Another Readability Business Model

I’m a huge fan of the ‘old’ Readability — I hit a button which sucks out the content of a web page into a nicely formatted view, then I usually hit the Evernote button to save it for reading on my Macs or iPhone.

The Readability folks recently amp’d the feature into a business. They added the ‘read later’ function of Instapaper/Evernote, and most notably a subscription revenue model from which they pay 70% to the content creators or publishers to compensate them for the ads Readability sucked out.

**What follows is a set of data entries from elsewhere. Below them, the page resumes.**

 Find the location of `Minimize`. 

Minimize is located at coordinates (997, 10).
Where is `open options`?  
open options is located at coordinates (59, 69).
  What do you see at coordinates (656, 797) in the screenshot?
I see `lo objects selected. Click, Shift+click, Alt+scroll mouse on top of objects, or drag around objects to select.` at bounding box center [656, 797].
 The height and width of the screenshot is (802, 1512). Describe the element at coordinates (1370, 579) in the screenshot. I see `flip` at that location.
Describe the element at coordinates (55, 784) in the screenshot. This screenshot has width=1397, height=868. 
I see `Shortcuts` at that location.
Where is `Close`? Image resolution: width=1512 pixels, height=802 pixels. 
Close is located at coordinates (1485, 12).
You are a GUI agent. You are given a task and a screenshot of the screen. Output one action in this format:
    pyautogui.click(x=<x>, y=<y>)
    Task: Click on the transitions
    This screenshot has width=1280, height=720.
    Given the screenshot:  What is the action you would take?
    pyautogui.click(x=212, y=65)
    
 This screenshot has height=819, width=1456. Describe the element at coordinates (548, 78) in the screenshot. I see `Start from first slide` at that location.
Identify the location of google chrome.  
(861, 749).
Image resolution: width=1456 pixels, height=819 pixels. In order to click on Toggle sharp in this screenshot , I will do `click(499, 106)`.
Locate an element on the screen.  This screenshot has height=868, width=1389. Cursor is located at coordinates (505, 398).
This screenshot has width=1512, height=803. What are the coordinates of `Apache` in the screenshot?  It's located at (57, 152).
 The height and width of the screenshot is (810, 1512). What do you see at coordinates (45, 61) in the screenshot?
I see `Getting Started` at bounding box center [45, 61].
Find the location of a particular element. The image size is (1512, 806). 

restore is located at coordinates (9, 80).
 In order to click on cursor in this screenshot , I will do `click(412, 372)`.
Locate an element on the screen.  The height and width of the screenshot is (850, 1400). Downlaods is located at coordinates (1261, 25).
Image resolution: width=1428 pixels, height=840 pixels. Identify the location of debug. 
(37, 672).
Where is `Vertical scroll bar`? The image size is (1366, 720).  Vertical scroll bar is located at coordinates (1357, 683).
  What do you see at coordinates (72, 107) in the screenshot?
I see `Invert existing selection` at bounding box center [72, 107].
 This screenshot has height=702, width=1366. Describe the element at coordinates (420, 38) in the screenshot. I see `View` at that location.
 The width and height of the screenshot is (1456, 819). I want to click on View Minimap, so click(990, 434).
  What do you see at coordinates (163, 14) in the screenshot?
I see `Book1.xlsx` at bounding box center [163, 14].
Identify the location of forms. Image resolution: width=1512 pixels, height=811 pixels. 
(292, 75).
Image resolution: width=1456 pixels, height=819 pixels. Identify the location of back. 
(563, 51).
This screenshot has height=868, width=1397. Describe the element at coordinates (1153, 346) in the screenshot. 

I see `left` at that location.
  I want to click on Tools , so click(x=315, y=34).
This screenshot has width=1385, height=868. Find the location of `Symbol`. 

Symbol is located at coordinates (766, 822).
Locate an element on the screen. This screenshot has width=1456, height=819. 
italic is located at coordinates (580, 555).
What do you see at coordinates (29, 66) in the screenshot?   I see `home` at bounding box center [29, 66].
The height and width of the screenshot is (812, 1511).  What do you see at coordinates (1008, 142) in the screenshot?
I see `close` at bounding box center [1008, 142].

There’s a lot I like here, from their reader-first philosophy to the fine folks they’ve chosen as advisors (a few are friends of mine). But I can’t help thinking it’s not going to work. My doubts:

  • They’re competing with ads. Large organizations that depend on ad revenue have huge investments in ad serving and tracking. Readability to asking publishers to give that up for what Readability gives them. 70% sounds generous, until you do the math and realize 70% of not much is not much (see They’re small below)
  • They’re competing with free in the form of their free Read Now offering, the open source version, and Evernote. And Evernote is very, very good.
  • They’re small, so besides the fact that what they pay publishers won’t be much, they haven’t revealed any way to scale to the size necessary to make a material difference in how the publishing industry works. They have an API for developers, but they need to focus on the publisher side of the equation.
  • They’re not giving publishers control. Sophisticated ad serving systems let publishers tweak ad buys based on calculations of page views, content costs, clicks, etc. Readability simply offers a set percentage. And Readability is hoping publishers will do the work of coming to the Readability site to sign up, just to get the deal Readability dictates.
  • The legality is questionable. If I’m an asshole publisher (you can be sure they exist) I only see someone who is stripping out my revenue stream as a threat to my livelihood, and I call my lawyers for their opinion. Chances are the big media houses have more lawyers than Readability.
  • 30% is expensive. Apple takes 30%, but has gorgeous devices and stores and the iTunes marketplace and credit card numbers galore. Publishers can bitch about Apple, but they offer a lot for their 30%. The value that Readability adds is small in comparison.

I could be wrong, there could be a huge infusion of this function into every reading tool. And once it gains a critical mass of readers the publishers get on board. But I don’t think the product is quite positioned for that yet. Here’s an alternate business model leading the same, and sometimes better customer experience:

Readability develops an ad network-facing API and partners with the biggest ad serving networks to integrate the API. When a publisher serves a page, the ad network checks the visitor’s machine for a cookie and if present serves a ‘clean’ page to Readability subscribers and a normal page to everyone else. The impression is recorded and Readability pays the ad network who in turn pays the publisher. In this model publishers don’t have to configure anything new and get paid automatically, the ad networks get paid and get a new revenue stream, Readability gets paid, and Readability subscribers get beautiful, clean pages often with zero clicks.

1 comment

  1. Your proposal at the end does avoid the legal issues for Readability, but I can’t imagine either users or publishers preferring it. For users, it saves them a click but means that Readability won’t work on many sites because those ad networks aren’t on board. For publishers, it saves them a few clicks of signing up with Readability, but means that the ad network will take a cut of their revenue.

    A better solution would seem to be this:

    On sites which haven’t set anything up with Readability (i.e. most sites): Readability works as it does at present.

    On sites which sign up for Readability: Readability works as it does at present, and the publisher can place a bit of code on their site that gives Readability users the zero-click experience you describe.

    On sites which don’t want to trade in their ad revenue: Readability offers code the publisher can place on their site that prevents Readability from running. This seems like it would avoid the legal issues while still making Readability work on all sites by default—which I think is critical to the UX.

    On the rest of your post:

    I’m not sure we really know how much 70% is yet; it all depends on how much money users are willing to pay.

    Also, I don’t see how Readability being small is relevant to publishers: Readability only asks the publisher to trade in it’s ad revenue when a Readability user is visiting their site; for other users, the publisher is welcome to continue serving ads.

    Nonetheless, an interesting post on a compelling topic. It’ll be interesting to watch this all shake out.